**Do this**
Return each line of the listing below that contains the string "notifications", treating uppercase and lowercase as different.

** BEGIN Supplied data **

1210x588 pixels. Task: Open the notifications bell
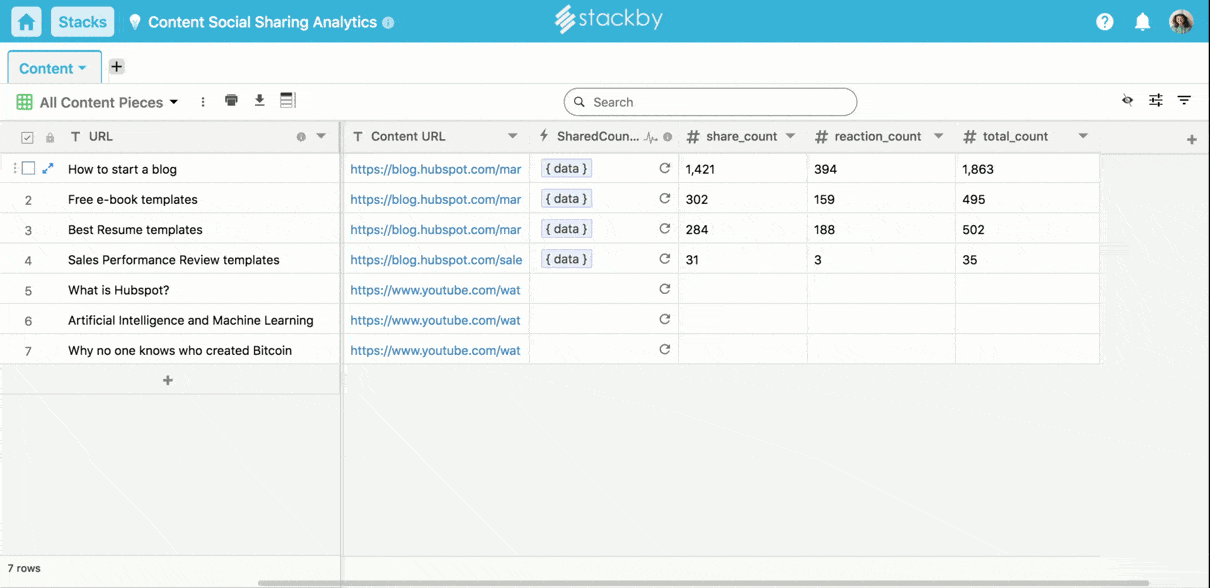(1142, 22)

** END Supplied data **
** BEGIN Supplied data **

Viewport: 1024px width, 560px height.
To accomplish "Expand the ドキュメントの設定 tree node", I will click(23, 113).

** END Supplied data **
** BEGIN Supplied data **

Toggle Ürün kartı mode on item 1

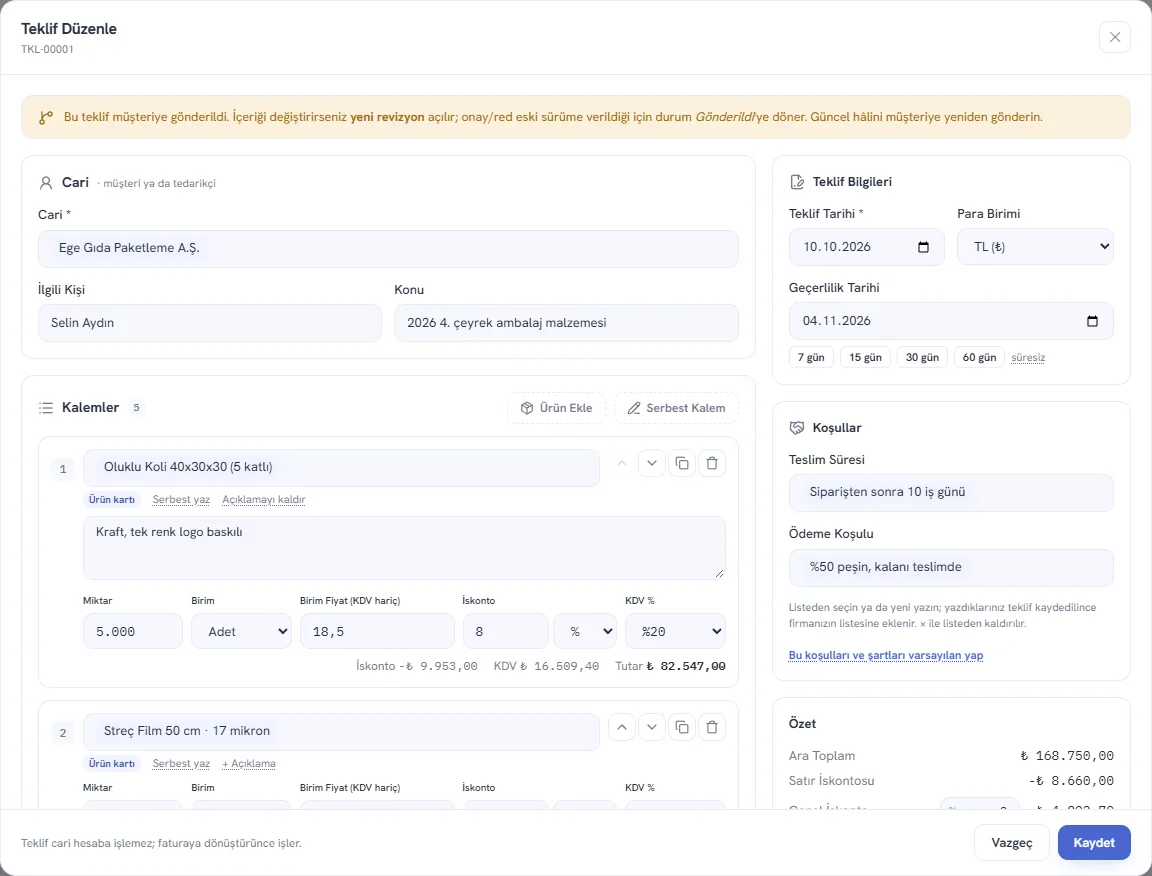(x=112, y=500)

** END Supplied data **

**Exercise result**
1210x588 pixels. Task: Open the notifications bell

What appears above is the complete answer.